Monday, 24 February 2020
Entanglement (Teodor Szacki Trilogy) by Zygmunt Miłoszewski
Paperback: No one is evil, just entangled. - Bert Hellinger
The morning after a group psychotherapy session in a Warsaw monastery, Henry Talek is found dead, a roasting spit stuck in one eye.
Public prosecutor Teodor Szacki, world-weary, suffering from bureaucratic exhaustion and marital ennui, feels that life has passed him by. But this case changes everything. Because of it he meets Monika Grzelka, a young journalist whose charms prove difficult to resist, and he discovers the frightening power of certain esoteric therapeutic methods. The shocking videos of the sessions lead him to an array of possible scenarios.
Could one of the patients have become so absorbed by his therapy role-playing that he murdered Telak? Szacki’s investigation leads him to an earlier murder, before the fall of Communism.
And why is the Secret Police suddenly taking an interest in all this? As Szacki uncovers each piece of the puzzle, facts emerge that he’d be better off not knowing, for his own safety.
Entanglement (2010) is the first book in the Public Prosecutor Teodor Szacki trilogy set in Warsaw, Poland. Entanglement is a full-blooded crime story with a good plot and great contemporary social background.
Entanglement is translated from the Polish by Antonia Lloyd-Jones.
About the author: Zygmunt Miłoszewski began his career in journalism, at Super Express in the mid-1990s, where he specialized in court and crime reporting, and for several years he also had a column in Metropol. Since 2003 he has worked for Newsweek's Polish edition.
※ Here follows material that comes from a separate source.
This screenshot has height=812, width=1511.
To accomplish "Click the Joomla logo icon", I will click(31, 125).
His debut novel, the horror Domofon (Intercom), was published in 2005. In 2006, he published a children's adventure story, Viper Mountains, and a year later his second adult novel Uwikłanie (translated to English as Entanglement) came out, the first of the police procedural trilogy featuring State Prosecutor Teodor Szacki, followed by A Grain of Truth (2012) and Rage (2016).
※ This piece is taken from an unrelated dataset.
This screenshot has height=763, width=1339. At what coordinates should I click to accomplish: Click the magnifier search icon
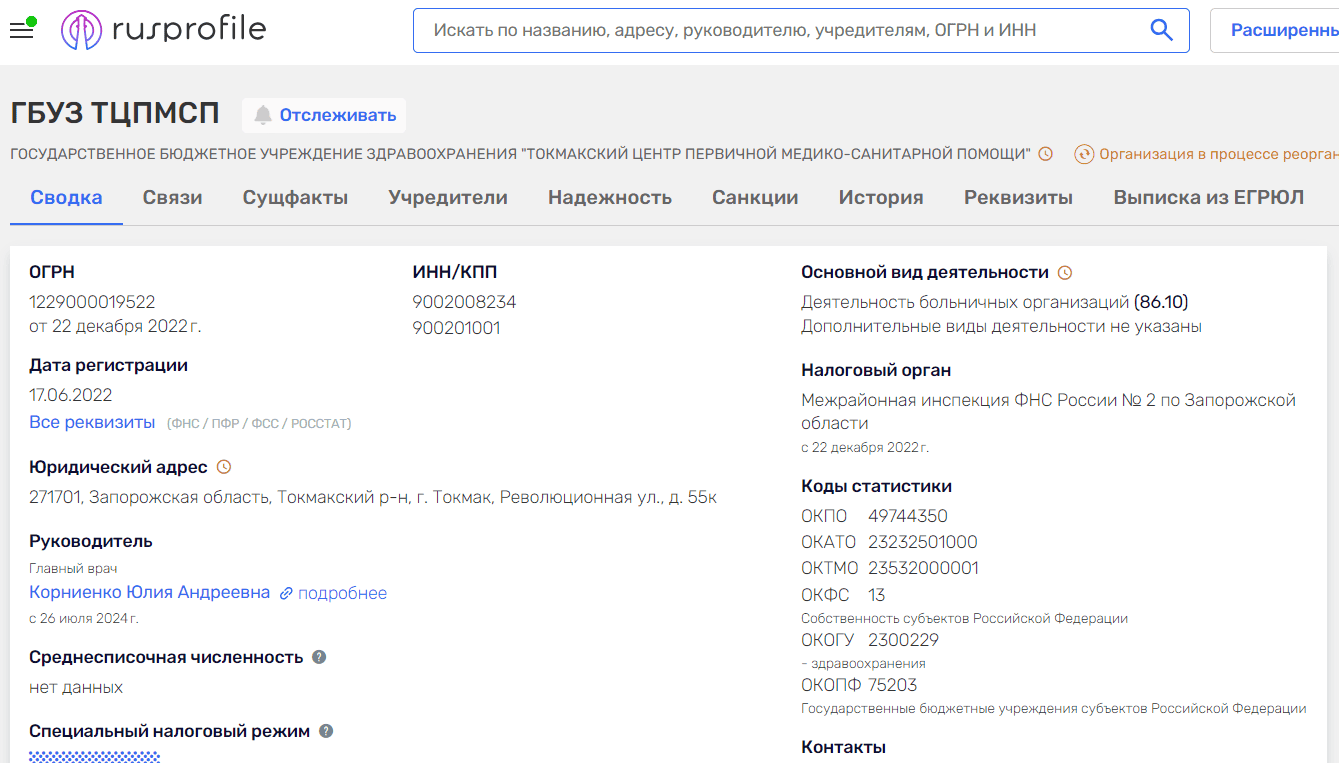[x=1161, y=30]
About the translator: Antonia Lloyd-Jones is a prizewinning translator from Polish, and recipient of the Transatlantyk award for the most outstanding promoter of Polish literature abroad (awarded in 2018). She is a long-term translator of Nobel Prize in Literature laureate Olga Tokarczuk, and her translation of Tokarczuk’s Drive Your Plow Over the Bones of the Dead (Fitzcarraldo Editions, 2018) is currently shortlisted for the Warwick Prize for Women in Translation.
Other recent published translations include Żanna Słoniowska’s The House with the Stained Glass Window (Maclehose Press, 2018), and Mrs Mohr Goes Missing by Maryla Szymiczkowa (pseudonym of authorial duo Jacek Dehnel and Piotr Tarczynski, Oneworld Books, 2019).
She also works as a mentor for emerging translators, and has served as co-chair of the Translators Association.